▶ **Brief**:
Your answer should be one number, namely how many lines in the listing below include the word "intercambio".

▶ **Data**:
□ □ □ □ □ □ □

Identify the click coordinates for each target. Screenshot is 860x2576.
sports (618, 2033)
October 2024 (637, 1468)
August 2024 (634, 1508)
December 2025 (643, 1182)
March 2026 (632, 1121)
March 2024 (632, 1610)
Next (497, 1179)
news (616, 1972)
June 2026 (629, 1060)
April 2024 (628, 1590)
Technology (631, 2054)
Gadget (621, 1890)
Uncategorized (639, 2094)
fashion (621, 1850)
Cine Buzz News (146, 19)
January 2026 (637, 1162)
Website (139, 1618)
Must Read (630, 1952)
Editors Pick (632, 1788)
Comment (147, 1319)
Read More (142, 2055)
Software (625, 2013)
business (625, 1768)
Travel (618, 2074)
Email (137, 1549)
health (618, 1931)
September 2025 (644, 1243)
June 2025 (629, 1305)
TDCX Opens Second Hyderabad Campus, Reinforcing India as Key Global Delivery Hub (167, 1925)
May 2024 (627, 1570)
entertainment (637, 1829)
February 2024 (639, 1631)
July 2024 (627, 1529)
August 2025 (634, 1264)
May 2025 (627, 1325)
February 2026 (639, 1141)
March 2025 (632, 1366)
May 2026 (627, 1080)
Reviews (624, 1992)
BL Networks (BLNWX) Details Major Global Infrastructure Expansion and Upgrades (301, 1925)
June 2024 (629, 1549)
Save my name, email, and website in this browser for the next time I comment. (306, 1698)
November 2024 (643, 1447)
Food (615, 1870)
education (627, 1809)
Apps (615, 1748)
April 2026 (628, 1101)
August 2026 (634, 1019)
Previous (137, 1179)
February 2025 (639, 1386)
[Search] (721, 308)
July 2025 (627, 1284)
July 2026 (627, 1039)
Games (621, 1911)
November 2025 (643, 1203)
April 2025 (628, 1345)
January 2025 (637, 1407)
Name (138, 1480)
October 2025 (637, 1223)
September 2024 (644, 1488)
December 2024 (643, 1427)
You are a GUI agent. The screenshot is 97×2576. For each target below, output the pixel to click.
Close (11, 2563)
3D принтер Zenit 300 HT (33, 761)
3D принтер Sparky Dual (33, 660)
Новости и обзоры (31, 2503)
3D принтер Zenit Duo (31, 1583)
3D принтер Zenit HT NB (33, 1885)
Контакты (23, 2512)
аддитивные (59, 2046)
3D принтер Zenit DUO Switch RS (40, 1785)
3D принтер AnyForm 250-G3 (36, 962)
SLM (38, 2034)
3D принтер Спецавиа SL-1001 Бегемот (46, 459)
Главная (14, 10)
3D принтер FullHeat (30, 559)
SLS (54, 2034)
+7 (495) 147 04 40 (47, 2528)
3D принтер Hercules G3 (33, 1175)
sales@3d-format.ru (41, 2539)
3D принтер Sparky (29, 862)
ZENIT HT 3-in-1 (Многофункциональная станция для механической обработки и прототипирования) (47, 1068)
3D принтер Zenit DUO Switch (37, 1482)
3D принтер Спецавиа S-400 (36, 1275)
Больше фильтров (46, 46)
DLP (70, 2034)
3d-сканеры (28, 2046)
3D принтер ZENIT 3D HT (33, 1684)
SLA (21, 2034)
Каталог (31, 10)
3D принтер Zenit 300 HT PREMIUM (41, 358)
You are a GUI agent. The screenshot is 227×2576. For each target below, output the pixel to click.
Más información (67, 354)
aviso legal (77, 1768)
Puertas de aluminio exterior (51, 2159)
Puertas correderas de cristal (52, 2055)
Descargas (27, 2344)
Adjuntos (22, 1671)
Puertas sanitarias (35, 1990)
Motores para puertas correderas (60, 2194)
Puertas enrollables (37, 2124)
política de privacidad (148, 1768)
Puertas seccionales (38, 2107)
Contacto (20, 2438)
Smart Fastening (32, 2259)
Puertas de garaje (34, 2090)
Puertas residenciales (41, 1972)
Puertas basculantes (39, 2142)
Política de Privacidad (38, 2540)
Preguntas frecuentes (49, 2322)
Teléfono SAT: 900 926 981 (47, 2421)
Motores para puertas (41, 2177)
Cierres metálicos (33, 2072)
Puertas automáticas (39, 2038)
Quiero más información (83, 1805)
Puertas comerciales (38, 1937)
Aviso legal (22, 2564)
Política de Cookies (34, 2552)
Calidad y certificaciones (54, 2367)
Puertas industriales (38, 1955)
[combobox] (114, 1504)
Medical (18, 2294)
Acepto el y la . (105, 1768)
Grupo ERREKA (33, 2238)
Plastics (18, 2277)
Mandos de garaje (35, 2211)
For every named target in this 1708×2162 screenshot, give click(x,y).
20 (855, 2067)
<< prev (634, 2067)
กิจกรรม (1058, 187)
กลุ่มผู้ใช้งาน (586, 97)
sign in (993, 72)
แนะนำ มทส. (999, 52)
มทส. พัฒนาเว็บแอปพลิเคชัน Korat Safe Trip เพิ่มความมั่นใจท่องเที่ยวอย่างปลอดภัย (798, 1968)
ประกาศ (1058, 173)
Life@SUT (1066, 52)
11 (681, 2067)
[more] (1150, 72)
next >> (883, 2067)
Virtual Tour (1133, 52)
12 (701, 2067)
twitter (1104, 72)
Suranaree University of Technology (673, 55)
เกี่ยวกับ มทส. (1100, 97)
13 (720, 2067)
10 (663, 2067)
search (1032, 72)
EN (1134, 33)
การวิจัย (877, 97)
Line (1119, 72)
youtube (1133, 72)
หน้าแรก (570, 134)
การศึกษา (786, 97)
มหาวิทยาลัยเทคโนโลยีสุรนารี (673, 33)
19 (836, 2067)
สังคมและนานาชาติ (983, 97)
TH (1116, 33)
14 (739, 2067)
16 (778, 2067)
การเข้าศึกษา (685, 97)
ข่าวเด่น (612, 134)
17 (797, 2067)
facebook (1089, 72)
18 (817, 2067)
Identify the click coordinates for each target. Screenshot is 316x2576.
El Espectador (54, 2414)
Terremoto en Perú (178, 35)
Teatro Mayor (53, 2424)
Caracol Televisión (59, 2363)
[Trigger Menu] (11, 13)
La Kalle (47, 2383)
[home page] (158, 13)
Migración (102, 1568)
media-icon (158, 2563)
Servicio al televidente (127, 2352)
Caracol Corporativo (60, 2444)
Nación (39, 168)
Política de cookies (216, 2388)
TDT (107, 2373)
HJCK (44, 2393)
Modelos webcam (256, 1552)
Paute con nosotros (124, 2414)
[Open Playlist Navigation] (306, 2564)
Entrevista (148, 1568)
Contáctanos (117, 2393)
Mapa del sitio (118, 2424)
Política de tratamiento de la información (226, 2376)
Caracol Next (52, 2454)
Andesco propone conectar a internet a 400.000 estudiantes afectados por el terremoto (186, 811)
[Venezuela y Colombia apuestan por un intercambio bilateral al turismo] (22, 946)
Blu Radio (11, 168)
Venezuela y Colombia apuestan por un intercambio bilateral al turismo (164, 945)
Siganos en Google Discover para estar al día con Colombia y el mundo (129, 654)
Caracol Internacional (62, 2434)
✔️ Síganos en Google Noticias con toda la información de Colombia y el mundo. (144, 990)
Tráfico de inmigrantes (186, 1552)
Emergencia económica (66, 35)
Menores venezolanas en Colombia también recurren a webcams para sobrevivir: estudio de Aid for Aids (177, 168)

□ □ □ □ □ □ □

▶ **Expected answer**:
2